As is sometimes the case, the parties had dramatically different views of what the case was worth. We were looking at a result in the mid-five figures; the plaintiff was looking at low sevens. We came up quite a bit in settlement talks and the plaintiff came down quite a bit, too, but we never quite settled it. It took three weeks to try the case to a jury. The result came in numerically closer to where we were coming from as the defendants, and an order of magnitude less than the plaintiff wanted, but still an order of magnitude more than we wanted.
Since then, I’ve referred some cases in Northern California to this attorney. He was always a strong advocate for his client, smart, courteous and professional to us, and took care to show respect for a couple of young guys going out on their own. Today, my former law partner sent me an e-mail from our former adversary indicating that he had fallen on unfortunate circumstances and had to retire for a medical reason. The odds are not wonderful for him.
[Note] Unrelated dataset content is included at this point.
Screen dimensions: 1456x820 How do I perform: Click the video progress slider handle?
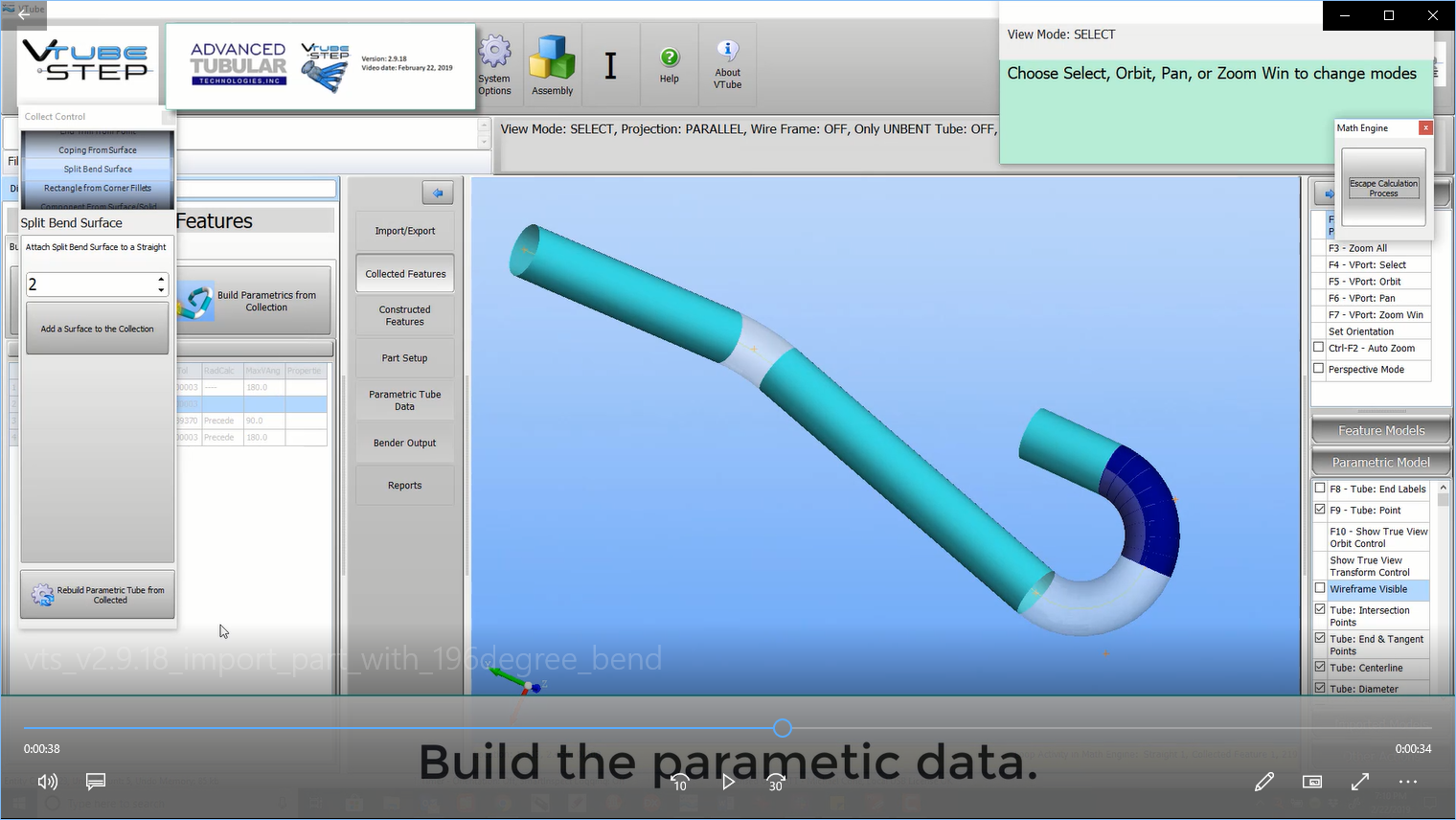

I corresponded with him directly and expressed my regrets. I’d have been willing to help him out in any way he needed to help him wind his practice down so he can concentrate on his personal issues, and told him that to this day I considered his handling of the case we litigated together to be a model of professional behavior to which I aspired. I meant it too. He was gracious and warm in his response. Of course he took care of all his professional obligations already and doesn’t need assistance from me in that regard or any other — but that’s not the point of making such an offer.
The point of the story is, every once in a while there comes along a reminder that law is not just a job. It’s a profession. It’s a way of life. This fellow never once put his sword or shield down when we were litigating, and never once wanted me to, either. And when the time for litigating was done, he was as friendly and courteous and generally pleasant to be around as anyone could possibly have asked for. It made litigating the case pleasant and it created a mutual admiration society that I was pleased to see lasts to this day.
Every once in a while, there comes along a reminder that practicing law can be a really good way to not only earn a living, but to live a life. I think that’s as good a note as I could have hoped for to end another year in my practice.